To be happy is what everyone wants to be their entire lives. Despite how embarrassing it is, I have actually even googled “how to be happy” for so many times. Now, the worst thing that I have acquired from the media is that happiness can be accomplished if you are loved and accepted by everyone. It is not surprising for people to spend their lives trying to fit in wherever they go – even I am not an exception to this.

The sad reality is that I am only one of the billion people who believe in the same advocacy I have been living by for the past sixteen years of my life. In fact, oftentimes we are so successful in blending in that we even miss out on knowing what truly fills our heart with joy. It was only recently when I realized that the things that truly matter did not include being nice and being liked by everyone. I had to learn this the hard way but the truth is, I have spent all my life being the nice girl, acquiring countless friends only to realize that I actually only acquired so little of them.

Not saying I am a modern-day Mother Teresa or anything, but my nice-to-everyone self was not loved for who I really was, I was loved for the things I could give people. So I stopped. I learned to accept and RESPECT myself first before thinking about others, you totally should too.

Today, I am surprisingly the happiest I have ever been in my life. Even though I am not the most-liked person in the world – let alone my class, my contentment now can never compare to my acceptance-hungry past self. The reality is, we do not need to have countless friends to be happy. We just need to be friends with ourselves first and then finding the right set of friends soon will follow.
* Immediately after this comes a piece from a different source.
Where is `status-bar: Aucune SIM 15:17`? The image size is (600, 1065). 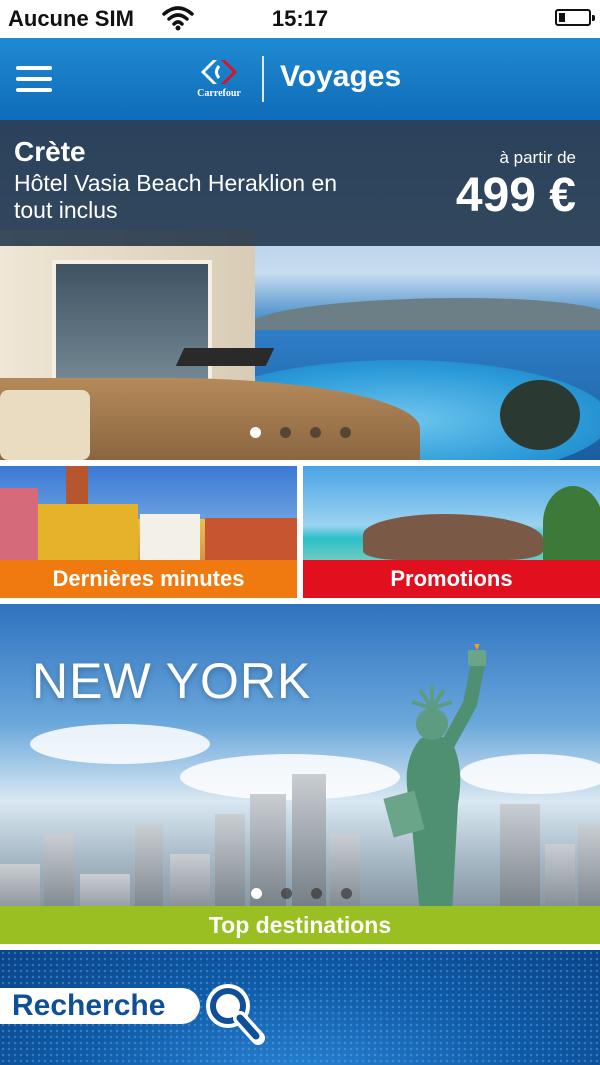 status-bar: Aucune SIM 15:17 is located at coordinates (300, 19).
Don’t spend so much time pleasing everyone. You just need to surround yourself with the right set of people, live by the right principles and most importantly, find your satisfaction in the Lord. Surely not everything will go as smoothly as I have just aforesaid and countless trials will certainly hurt but at the end of the journey of finding happiness in the right place, the joy you will acquire will be so overwhelming that you’ll end up forgetting all the hardships you faced just to get there. Believe me, I would know.